Wed, Jan 12, 2022,67 Online Free and open to all
Reading Group
Radial Survey Conversations: When Are We?
Join the conversation on zoom here!
For our second Radial Survey Conversation Kate Kelley, Communications and Administrative Coordinator, The Carpenter Center at Harvard, Cambridge, MA will moderate a virtual conversation with exhibition's artist, Njamieh Njie, Raymond Thompson, Jr., and Ryan Arthurs centered around her catalog essay When Are we: Reflections on Time on the Radius. (Page 96.)

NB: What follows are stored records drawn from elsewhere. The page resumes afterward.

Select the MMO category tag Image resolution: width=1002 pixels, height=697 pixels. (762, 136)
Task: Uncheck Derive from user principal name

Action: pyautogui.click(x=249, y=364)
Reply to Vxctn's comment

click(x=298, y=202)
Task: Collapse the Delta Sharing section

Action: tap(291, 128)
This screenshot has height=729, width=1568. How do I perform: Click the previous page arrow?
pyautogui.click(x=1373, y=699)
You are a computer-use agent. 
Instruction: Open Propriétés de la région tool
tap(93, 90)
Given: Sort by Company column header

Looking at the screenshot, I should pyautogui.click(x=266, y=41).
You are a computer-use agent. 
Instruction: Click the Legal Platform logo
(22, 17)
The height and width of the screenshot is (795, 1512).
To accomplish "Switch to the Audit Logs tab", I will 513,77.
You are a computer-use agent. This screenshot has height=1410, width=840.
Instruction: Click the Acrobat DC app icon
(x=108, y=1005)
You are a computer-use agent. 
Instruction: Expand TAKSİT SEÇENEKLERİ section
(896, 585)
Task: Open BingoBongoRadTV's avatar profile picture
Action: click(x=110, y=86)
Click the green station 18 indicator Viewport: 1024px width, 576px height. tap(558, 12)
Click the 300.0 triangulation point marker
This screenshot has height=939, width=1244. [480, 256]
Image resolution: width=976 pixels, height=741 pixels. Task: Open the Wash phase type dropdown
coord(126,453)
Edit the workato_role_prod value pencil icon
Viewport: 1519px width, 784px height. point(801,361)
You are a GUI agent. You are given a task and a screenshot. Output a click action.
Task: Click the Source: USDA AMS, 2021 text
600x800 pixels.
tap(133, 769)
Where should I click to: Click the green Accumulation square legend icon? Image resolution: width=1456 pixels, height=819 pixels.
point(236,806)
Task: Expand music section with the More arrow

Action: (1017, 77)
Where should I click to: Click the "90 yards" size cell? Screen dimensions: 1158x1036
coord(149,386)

Each artist will share their projects from the show and the moderator will lead a conversation with the artists on the big themes, small details, and connections and between the work discussed. Then there will be an opportunity for questions and answers and open discussion among the attendees.
Using the Radial Survey Vol. 2 catalog essays as a jumping off point, this free virtual reading group will meet regularly for three sessions, covering one topic each meeting. A rotating group of guest artists, curators and writers will facilitate each meeting, bringing their own perspectives, specialties and selection of images for consideration along with the texts.
Participating Artists
Njaimeh Njie is a photographer, filmmaker, and multimedia producer. In her practice, Njie uses the built environment as means of exploring how the past has shaped contemporary life. Her work has been exhibited at spaces including the Carnegie Museum of Art and Pittsburgh International Airport, and she has presented at venues including TEDxPittsburghWomen, and Harvard University.
Njie was named the 2019 Visual Artist of the Year by the Pittsburgh City Paper, and the 2018 Emerging Artist of the Year by the Pittsburgh Center for the Arts. She earned her B.A. in Film and Media Studies in 2010 from Washington University in St. Louis.
Raymond Thompson Jr. is an interdisciplinary artist, educator, and visual journalist based in Austin, TX. He is an Assistant Professor at the University of Texas at Austin. His academic journey includes an MFA in Photography from West Virginia University, an MA in Journalism from the University of Texas at Austin, and a degree in American Studies from the University of Mary Washington. Raymond explores how race, memory, representation, and place combine to shape the Black environmental imagination of the North American landscape. He won the 1619 Aftermath Grant (2023) and the 2021 Lenscratch Student Prize (2021). Raymond has been exhibited in numerous exhibitions, including the Fotofest Biennial - Ten by Ten: Ten Portfolios from the Meeting Place 2022-23 (2024). His work is held in the permanent collection of the Museum of Contemporary Photography, the Virginia Museum of Fine Art, and the Ogden Museum of Southern Art. Raymond is the author of Appalachian Ghost, published in 2024 by the University Press of Kentucky.
Ryan Arthurs He received his MFA from Massachusetts College of Art and Design. Ryan was a visiting professor at Carleton College, and was a photography teaching assistant at Harvard University. He was a printmaking Artist-In-Residence at Anderson Ranch Arts Center in Snowmass Village, Colorado and The Bothy Project, Isle of Eigg in Scotland.
In 2020 Arthurs founded Rivalry Projects and serves as Director and Curator. Rivalry is founded on his competing motivations as an artist and curator to create an arts space that can function as both a site of exhibition and production of contemporary art.